Listed records Block Start

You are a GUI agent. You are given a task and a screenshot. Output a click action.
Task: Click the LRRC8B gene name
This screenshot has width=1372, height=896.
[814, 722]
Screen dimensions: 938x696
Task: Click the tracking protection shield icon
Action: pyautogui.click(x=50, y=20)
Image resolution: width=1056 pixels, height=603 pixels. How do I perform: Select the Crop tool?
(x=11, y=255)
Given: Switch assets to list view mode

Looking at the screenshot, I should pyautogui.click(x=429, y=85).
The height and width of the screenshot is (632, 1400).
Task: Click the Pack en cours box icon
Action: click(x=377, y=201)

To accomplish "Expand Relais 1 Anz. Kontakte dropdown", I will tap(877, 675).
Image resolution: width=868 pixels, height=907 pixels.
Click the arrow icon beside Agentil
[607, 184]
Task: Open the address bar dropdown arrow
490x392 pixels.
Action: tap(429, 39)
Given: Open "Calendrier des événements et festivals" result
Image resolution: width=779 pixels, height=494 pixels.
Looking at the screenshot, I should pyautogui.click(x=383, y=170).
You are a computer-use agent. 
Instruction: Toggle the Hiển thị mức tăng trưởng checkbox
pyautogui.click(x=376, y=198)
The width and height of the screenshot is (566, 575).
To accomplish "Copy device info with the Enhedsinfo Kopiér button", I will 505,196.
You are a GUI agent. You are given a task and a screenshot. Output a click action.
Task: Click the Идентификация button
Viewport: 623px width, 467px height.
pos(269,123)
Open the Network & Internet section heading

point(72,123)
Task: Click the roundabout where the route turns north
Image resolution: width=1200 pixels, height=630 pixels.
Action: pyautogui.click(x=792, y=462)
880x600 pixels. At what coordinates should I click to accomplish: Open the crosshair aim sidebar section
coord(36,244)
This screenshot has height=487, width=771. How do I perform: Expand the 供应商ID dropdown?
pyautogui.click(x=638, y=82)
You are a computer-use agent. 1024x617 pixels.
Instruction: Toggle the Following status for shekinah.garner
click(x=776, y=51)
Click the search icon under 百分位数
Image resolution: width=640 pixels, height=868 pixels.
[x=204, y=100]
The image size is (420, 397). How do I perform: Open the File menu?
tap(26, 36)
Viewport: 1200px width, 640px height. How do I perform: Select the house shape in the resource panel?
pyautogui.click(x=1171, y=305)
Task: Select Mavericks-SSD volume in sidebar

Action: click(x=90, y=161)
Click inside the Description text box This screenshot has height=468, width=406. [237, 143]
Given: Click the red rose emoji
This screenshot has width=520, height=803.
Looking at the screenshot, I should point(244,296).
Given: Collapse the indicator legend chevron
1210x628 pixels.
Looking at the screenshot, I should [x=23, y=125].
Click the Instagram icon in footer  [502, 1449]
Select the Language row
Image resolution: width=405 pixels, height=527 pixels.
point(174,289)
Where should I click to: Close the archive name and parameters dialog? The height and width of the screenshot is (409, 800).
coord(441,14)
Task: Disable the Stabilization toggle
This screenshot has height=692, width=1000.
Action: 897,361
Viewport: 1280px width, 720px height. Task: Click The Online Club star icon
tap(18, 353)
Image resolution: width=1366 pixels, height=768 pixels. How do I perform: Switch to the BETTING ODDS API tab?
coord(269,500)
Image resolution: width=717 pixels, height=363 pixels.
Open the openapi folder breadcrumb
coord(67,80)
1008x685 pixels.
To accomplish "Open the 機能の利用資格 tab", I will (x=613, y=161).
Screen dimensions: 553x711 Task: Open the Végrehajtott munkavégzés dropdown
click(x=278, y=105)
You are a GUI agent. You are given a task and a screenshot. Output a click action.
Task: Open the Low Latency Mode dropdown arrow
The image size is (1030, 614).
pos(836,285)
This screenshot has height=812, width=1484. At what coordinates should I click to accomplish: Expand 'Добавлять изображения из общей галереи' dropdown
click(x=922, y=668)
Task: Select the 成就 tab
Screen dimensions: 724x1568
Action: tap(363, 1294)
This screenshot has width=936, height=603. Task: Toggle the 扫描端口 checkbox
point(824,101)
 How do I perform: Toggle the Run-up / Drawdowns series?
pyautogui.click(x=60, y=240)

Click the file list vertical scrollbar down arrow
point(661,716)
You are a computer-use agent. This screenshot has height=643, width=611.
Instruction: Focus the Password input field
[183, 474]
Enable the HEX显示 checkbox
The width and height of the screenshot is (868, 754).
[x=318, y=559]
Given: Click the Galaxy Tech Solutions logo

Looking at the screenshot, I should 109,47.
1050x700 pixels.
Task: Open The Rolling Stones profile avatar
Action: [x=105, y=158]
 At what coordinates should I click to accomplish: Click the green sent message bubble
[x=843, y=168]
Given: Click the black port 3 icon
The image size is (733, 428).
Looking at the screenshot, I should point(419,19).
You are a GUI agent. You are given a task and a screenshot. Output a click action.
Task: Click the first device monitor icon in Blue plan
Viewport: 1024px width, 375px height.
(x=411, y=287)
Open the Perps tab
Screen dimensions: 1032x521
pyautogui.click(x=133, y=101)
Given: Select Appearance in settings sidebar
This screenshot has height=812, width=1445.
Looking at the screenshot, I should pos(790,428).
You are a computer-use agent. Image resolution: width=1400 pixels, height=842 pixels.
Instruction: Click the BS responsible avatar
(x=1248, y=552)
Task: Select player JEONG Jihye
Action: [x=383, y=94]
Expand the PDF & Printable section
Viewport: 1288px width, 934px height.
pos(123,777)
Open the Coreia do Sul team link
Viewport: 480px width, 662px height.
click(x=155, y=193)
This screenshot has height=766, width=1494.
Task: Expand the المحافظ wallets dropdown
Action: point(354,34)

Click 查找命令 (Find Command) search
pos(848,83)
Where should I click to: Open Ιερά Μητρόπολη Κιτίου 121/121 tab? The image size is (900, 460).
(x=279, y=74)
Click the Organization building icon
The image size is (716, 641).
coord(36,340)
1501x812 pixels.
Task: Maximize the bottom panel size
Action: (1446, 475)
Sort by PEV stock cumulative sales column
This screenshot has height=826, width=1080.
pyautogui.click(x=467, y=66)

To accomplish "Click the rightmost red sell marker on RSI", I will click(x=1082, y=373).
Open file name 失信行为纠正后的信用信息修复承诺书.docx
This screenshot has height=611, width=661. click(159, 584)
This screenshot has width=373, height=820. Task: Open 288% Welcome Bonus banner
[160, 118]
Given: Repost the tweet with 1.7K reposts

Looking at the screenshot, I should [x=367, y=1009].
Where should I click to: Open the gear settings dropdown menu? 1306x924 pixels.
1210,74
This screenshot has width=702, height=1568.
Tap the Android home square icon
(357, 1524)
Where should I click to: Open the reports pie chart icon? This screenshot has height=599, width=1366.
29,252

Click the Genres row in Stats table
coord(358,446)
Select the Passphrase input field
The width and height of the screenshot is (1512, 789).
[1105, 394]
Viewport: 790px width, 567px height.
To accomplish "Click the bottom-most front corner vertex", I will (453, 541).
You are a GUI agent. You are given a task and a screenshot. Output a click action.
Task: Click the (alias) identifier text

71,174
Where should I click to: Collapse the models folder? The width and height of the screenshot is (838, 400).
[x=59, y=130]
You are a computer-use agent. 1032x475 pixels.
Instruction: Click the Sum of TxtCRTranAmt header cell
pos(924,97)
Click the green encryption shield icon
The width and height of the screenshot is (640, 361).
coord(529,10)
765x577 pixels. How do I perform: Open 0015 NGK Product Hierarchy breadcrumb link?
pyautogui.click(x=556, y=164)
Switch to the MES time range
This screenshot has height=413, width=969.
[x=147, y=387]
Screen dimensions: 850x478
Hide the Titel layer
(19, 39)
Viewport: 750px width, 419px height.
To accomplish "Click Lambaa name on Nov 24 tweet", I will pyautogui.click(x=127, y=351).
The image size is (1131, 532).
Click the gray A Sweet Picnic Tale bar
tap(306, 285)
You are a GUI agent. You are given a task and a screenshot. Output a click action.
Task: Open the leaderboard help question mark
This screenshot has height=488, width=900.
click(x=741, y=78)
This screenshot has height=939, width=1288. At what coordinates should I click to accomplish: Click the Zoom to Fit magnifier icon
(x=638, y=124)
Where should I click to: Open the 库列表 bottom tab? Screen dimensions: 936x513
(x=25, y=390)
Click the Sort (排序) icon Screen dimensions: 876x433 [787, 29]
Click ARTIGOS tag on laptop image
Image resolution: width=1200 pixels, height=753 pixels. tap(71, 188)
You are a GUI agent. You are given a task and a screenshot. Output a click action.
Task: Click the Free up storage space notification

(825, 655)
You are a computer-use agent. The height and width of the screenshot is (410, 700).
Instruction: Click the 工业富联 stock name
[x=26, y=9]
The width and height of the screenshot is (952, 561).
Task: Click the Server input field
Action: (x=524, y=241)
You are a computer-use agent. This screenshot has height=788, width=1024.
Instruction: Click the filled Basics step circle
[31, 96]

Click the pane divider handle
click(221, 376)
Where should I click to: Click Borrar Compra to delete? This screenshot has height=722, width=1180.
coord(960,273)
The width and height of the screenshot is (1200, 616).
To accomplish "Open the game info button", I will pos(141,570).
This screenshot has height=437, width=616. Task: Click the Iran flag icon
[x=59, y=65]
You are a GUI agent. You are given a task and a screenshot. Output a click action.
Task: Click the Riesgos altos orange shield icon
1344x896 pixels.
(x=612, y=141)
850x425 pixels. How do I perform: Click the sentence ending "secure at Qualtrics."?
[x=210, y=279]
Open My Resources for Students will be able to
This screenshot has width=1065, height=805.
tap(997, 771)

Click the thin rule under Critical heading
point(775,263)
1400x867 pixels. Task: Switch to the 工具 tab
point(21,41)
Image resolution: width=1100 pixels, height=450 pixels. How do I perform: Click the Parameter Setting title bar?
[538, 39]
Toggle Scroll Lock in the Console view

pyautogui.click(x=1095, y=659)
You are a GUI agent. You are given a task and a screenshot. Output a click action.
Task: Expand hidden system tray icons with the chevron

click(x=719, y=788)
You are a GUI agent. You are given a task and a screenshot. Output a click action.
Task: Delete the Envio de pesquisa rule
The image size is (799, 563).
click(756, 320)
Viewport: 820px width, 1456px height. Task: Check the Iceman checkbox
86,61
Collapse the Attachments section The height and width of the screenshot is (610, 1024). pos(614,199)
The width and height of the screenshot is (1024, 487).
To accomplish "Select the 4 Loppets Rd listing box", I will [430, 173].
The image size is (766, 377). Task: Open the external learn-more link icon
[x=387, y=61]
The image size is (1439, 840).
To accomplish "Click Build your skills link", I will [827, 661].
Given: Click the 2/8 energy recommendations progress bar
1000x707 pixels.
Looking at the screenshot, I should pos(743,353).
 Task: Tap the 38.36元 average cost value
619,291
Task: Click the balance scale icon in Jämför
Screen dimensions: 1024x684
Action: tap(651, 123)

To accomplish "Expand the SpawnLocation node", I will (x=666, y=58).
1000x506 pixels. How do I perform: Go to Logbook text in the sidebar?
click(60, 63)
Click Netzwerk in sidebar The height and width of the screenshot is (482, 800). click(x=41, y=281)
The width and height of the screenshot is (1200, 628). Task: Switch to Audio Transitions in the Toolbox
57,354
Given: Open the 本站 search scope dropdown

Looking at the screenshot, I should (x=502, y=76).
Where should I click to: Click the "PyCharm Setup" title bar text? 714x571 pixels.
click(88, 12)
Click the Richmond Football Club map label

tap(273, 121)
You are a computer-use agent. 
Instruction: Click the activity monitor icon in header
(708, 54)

Listed records Block End

▸ Instructions to follow: Return all lines of the material above in which "button" occurs.

▸ Exercise answer:
To accomplish "Copy device info with the Enhedsinfo Kopiér button", I will 505,196.
Task: Click the Идентификация button
To accomplish "Open the game info button", I will pos(141,570).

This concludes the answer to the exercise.